• _Try it_:
The material below holds a span beginning at the line with "Select 上書きのみ option" and ending at the line with "The height and". Quote that span exactly, both ends included, and only that span.

• _Exercise data_:
== Segment start ==
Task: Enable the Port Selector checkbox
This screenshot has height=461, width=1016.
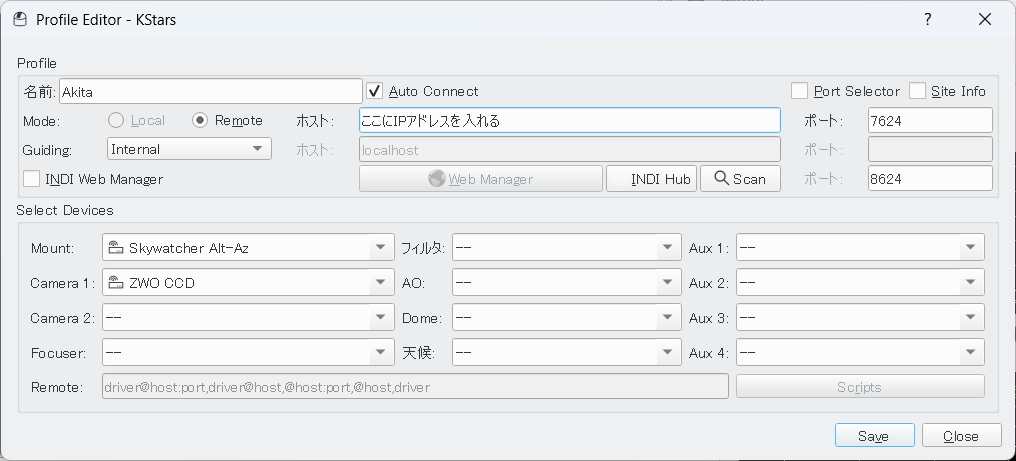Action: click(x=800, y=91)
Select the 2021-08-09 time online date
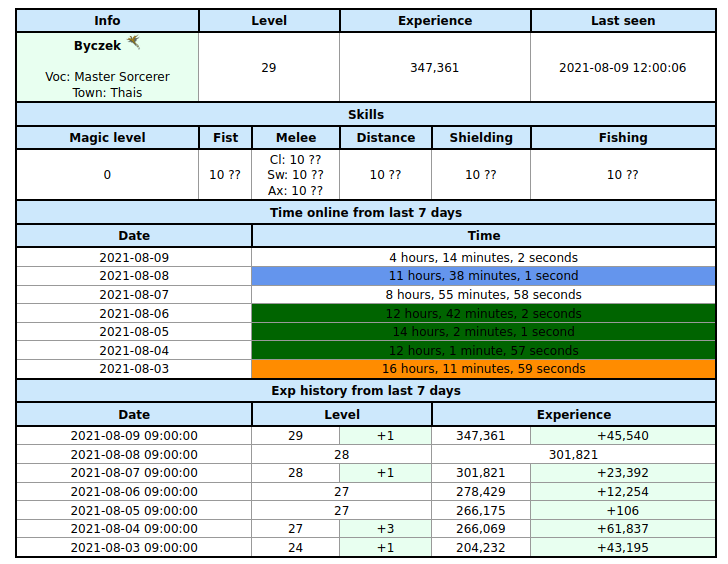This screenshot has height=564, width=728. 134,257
== Segment end ==
== Segment start ==
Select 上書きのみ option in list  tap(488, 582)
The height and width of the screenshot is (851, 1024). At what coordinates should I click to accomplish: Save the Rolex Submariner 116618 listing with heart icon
== Segment end ==
• _Completed exercise_:
Select 上書きのみ option in list  tap(488, 582)
The height and width of the screenshot is (851, 1024). At what coordinates should I click to accomplish: Save the Rolex Submariner 116618 listing with heart icon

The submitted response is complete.